Langsung ke konten utama

Kuah Kari India

Makan siang di teras kantin, sendirian sambil memandangi hujan lebat itu sungguh mengasyikkan.

Kuputar pandangan ke segala penjuru, semua orang memilih makan didalam kantin. Aku menyukai suasana hujan, dan aku menyukai kesendirian. Oia, ini kantin yang biasa kami sebut, Kantin ARI (Asia Research Institute), karena letaknya yang dekat dengan gedung ARI di Bukit Timah Campus, NUS. Kalau anda suatu hari nanti kesini, menjadi visiting scholar (amieen..) atau turis, jangan lupa mampir kesini.
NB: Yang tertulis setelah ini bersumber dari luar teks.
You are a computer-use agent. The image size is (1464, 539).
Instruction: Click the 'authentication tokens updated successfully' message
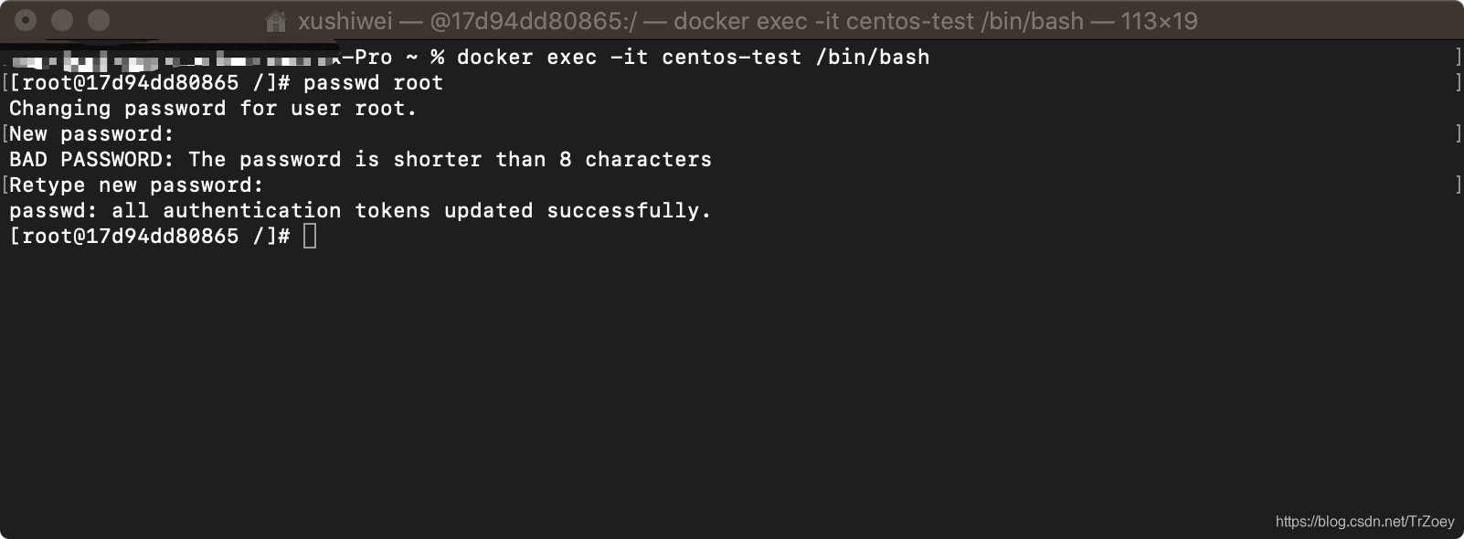(359, 210)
Bukan karena makanannya yang istimewa, tapi karena disini anda bisa melihat banyak professor dan peneliti yang sliweran, membawa nampan makan mereka. Apalagi kalau sampai berani mengajak ngobrol dan diskusi, itu lebih hebat lagi. Minimal, anda bisa dapat kartu namanya.

Setelah beberapa minggu ini stress dikejar waktu untuk menyelesaikan draft paper, rasanya nyaman sekali makan siang sekarang. Baru saja kuserahkan draft-nya ke Dr. Kay, pembimbing academic writing kami. Ditemani jus mangga yang tidak terlalu manis, mataku memandangi nasi dan lauk yang kupesan. Nasi, ayam, kuah kari, kentang dan kacang polong. Terlalu banyak, batinku. Aku sedikit  menyesal, harusnya pesannya cukup nasi, ayam dan kacang saja. Tak perlu ada kentang dan kuah kari. Kentang sudah bisa diatasi dengan nasi, tapi kuah kari? Wadefak! :D

Begitu pertama kali mengecap kuah kari itu, lidah rasanya berontak. Baru aku ingat, ini makanan muslim India, rasa karinya itu benar-benar bikin kapok. Kata mas bodrek, “makanan India itu bagus buat tubuh karena penuh berisi rempah-rempah. Dari Indonesia, cuma orang Bali yang suka masak seperti mereka,” cetus bang Bodrek bangga. Aku cuma tersenyum pahit dengar itu. Pengalamanku dengan nasi India di Foodgle, kantin asrama kami benar-benar membuatku trauma. Mengingat itu, “Takkan ku ulangi lagi membeli nasi orang India,” batinku. Sumpah yang gagal kutepati. Hehe.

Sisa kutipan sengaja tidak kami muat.